Otherwise, I don't see any issues.
I've been working on a cheaper alternative to the Rino worm gear drive which cost about $140 via ebay, including shipping and the long, keyed 8mm shaft. The new design uses inexpensive worm gears from China and a NEMA-17 motor and costs about $40. I just installed it in UMMD and started testing two days ago. Video here: https://vimeo.com/263456441 and https://vimeo.com/263606489
I'll be publishing a blog post on the new design in a day or two.
I switched to GT2 belt and pulleys which required a redesign of the belt clamps and the spacers that stand the pillow blocks off the plates at the bottom of the Z axis. I also redesigned the upper pulley plates with ridges that fits into the slots in the frame to prevent them from rotating. They now use a single bolt to hold them in position.

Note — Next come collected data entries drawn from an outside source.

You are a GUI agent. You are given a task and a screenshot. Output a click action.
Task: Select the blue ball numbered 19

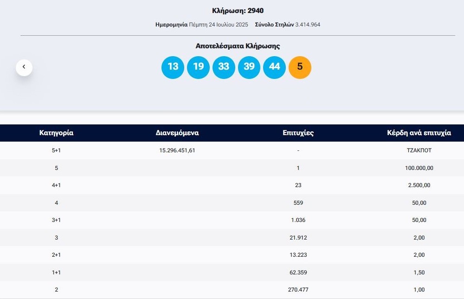199,67
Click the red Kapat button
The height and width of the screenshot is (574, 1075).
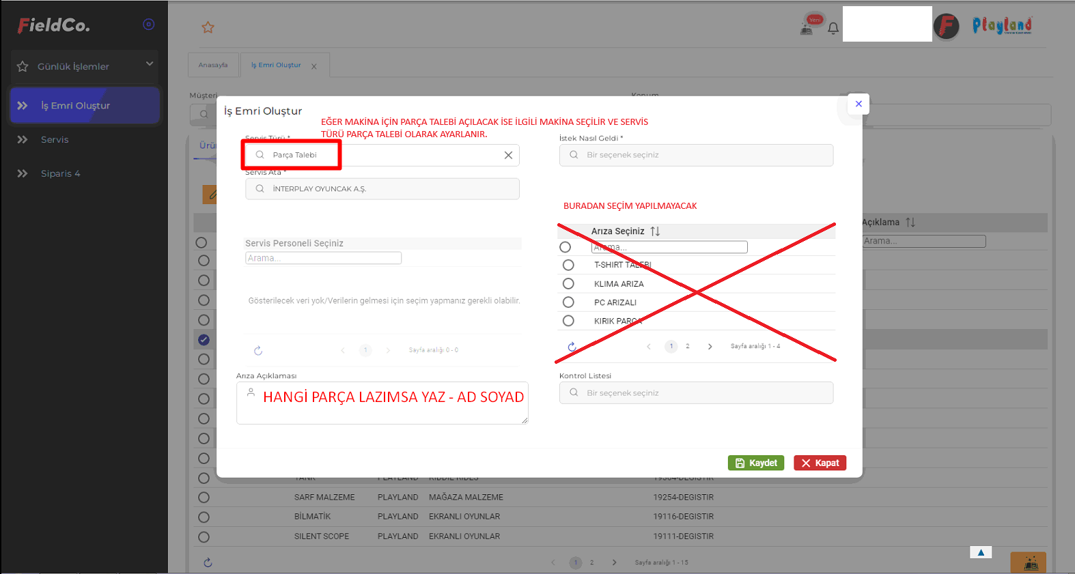[x=820, y=463]
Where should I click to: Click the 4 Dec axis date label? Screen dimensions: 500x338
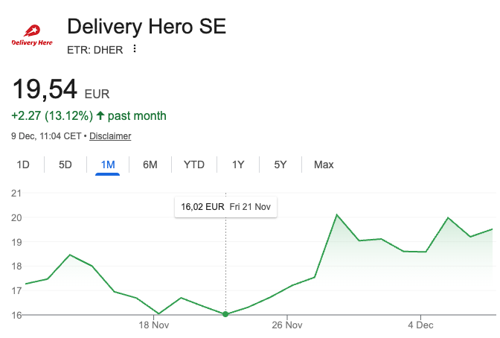420,325
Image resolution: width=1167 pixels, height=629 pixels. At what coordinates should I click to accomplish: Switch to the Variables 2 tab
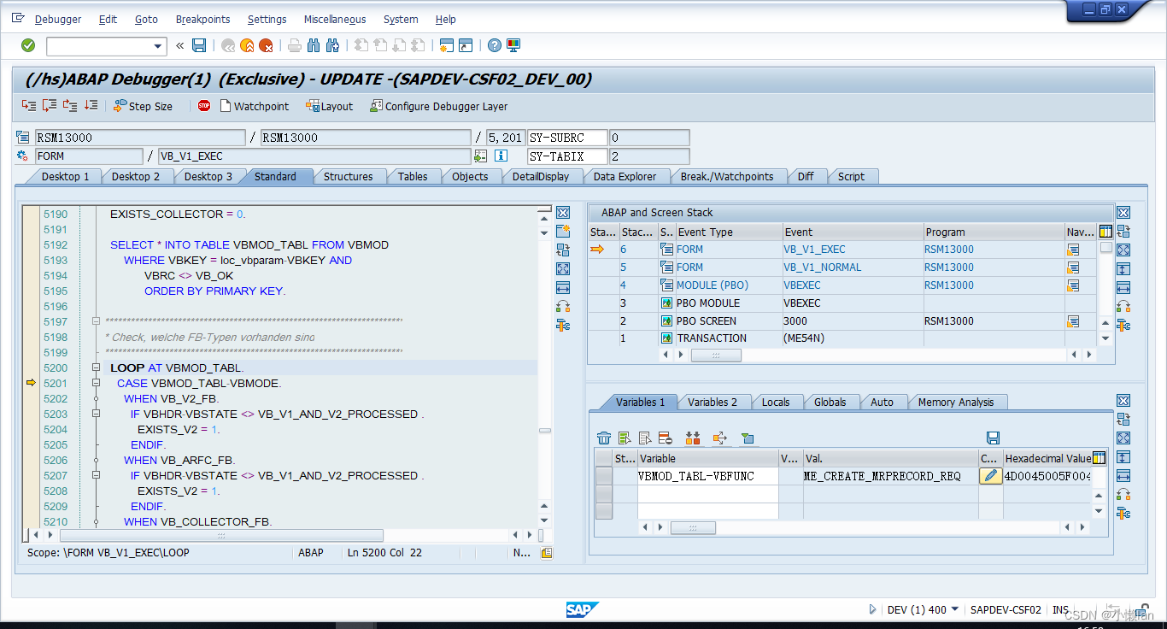click(714, 402)
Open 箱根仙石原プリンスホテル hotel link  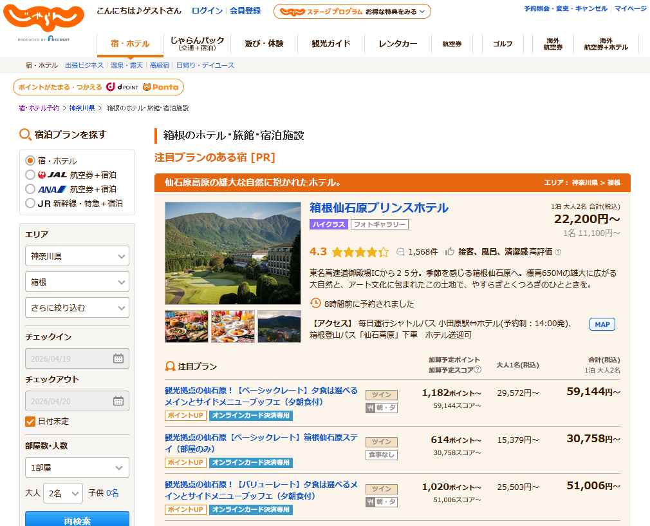tap(379, 208)
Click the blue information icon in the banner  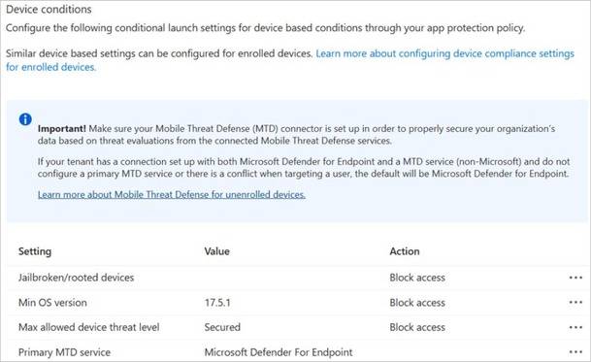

The new worm drive uses 40:1 gears and 40 tooth drive pulleys which results in 1600 usteps/mm or 100 full steps/mm resolution, so full-step-multiple print layer thickness can be any multiple of 0.01 mm. The increased gear reduction will probably limit maximum speed to somewhere between 10 and 20 mm/sec, depending on the motor you use, but that's OK for the Z axis.
Do you foresee any issues if I did this in 700x300x300? All the design features should still work just lengthen here and shorten there...
Hi Mark, thanks! Got it to work!
DesignSpark doesn't export to any other format, unless you want STL, OBJ, or a 2D DXF file, none of which seem very useful.
DesignSpark is free. All you have to do is install it.
If anyone else has DesignSpark and could do the favor of exporting to a more common file format I think it would be greatly appreciated.
Hi, this printer looks awesome. I've read your blog and your attention to detail is amazing. The Z-axis design is fantastic. I'm planning on building my own printer and I'm convinced your design is the best. I just have one problem. Could you upload a file format other than rsdoc?
having seen machines in this series at the Milwaukee Makerspace, I must say I am incredibly impressed by these!! so great!